[[ Exercise input, beginning ]]

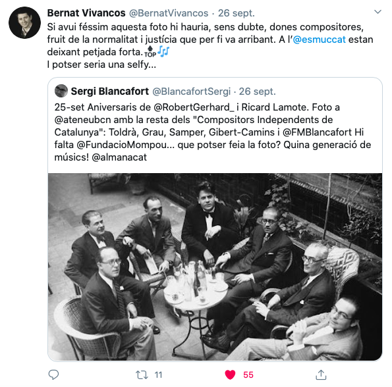The height and width of the screenshot is (387, 392).
Task: Click the blue music notes emoji
Action: 163,51
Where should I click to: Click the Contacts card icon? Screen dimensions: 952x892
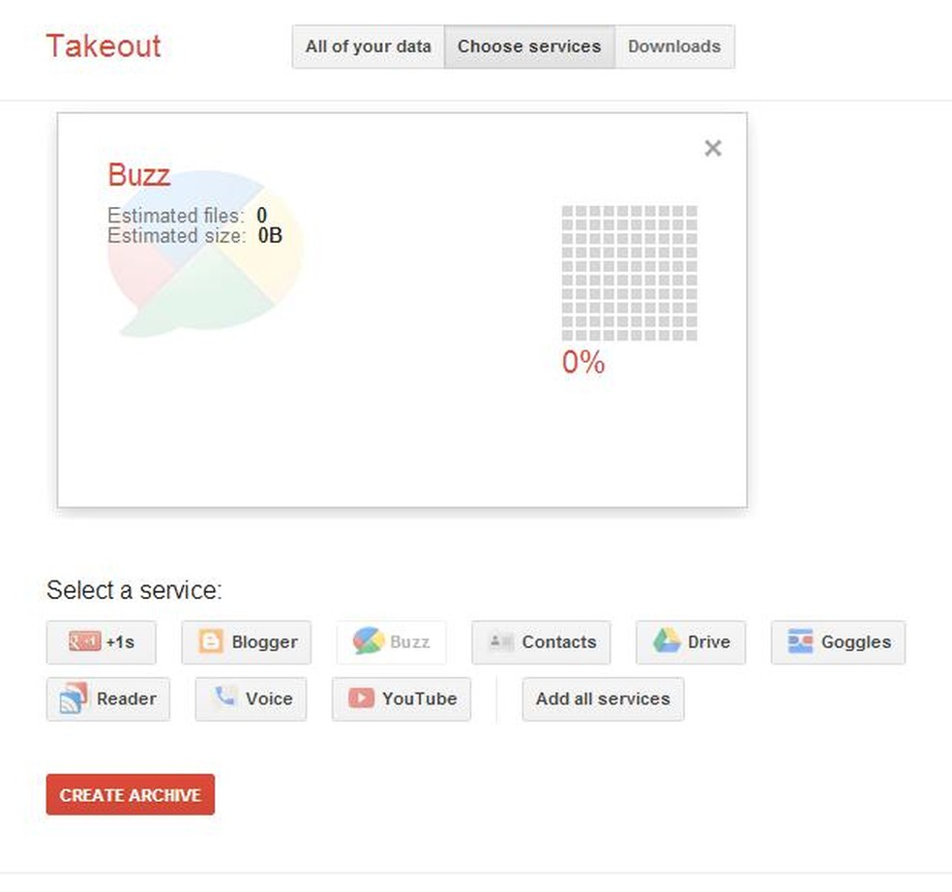click(501, 641)
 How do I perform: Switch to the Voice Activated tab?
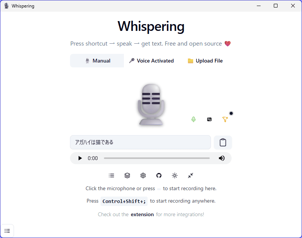pyautogui.click(x=151, y=61)
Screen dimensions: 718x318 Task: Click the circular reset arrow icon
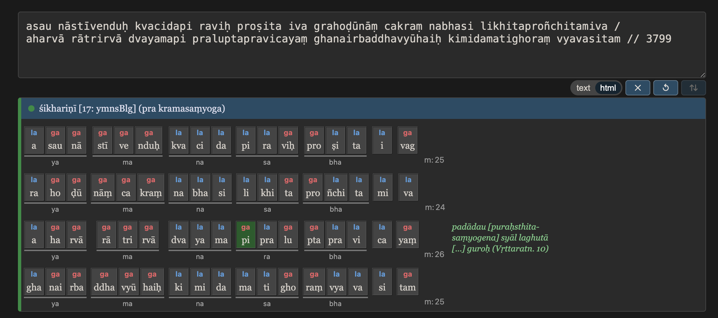665,88
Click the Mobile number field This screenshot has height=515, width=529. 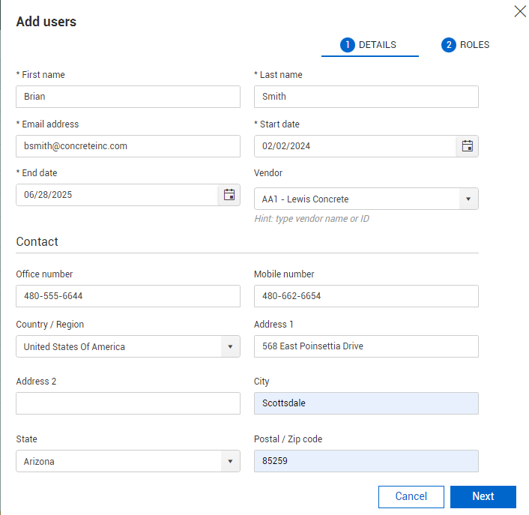(366, 296)
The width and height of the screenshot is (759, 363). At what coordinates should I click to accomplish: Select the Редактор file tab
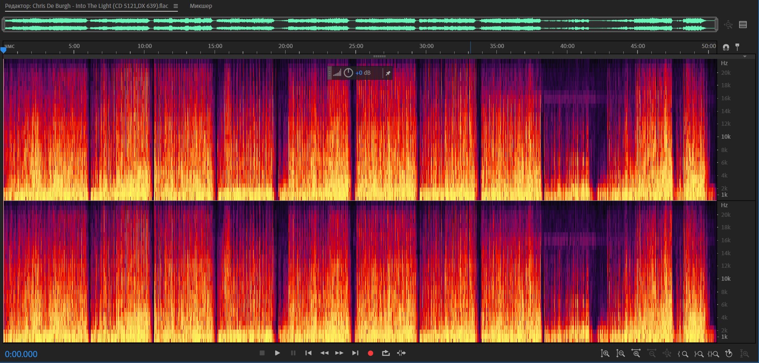(86, 6)
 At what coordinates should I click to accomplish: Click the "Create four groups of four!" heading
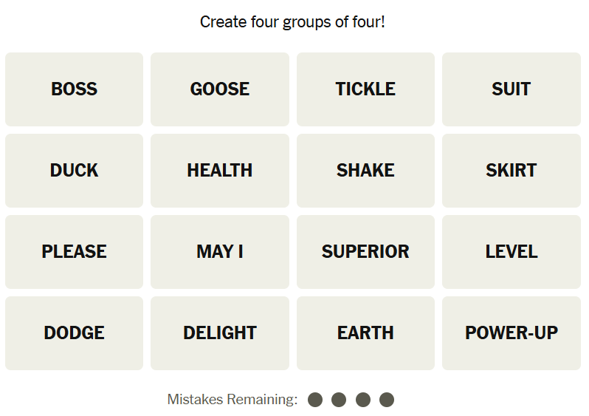pos(293,22)
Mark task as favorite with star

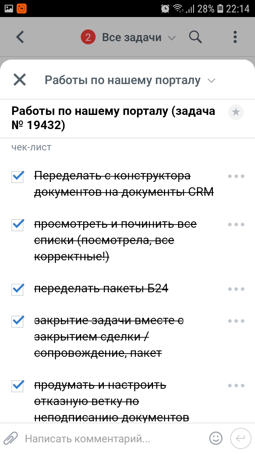click(x=236, y=112)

[[ Exercise input, end ]]

**Your goal**
Please restate exactly the lines from the one containing "At what coordinates should I click to accomplish: Click" down to the end of the material, both ends kept, and do not include the pictures.

**Answer for this exercise**
 At what coordinates should I click to accomplish: Click the "Create four groups of four!" heading
pos(293,22)
Mark task as favorite with star

click(x=236, y=112)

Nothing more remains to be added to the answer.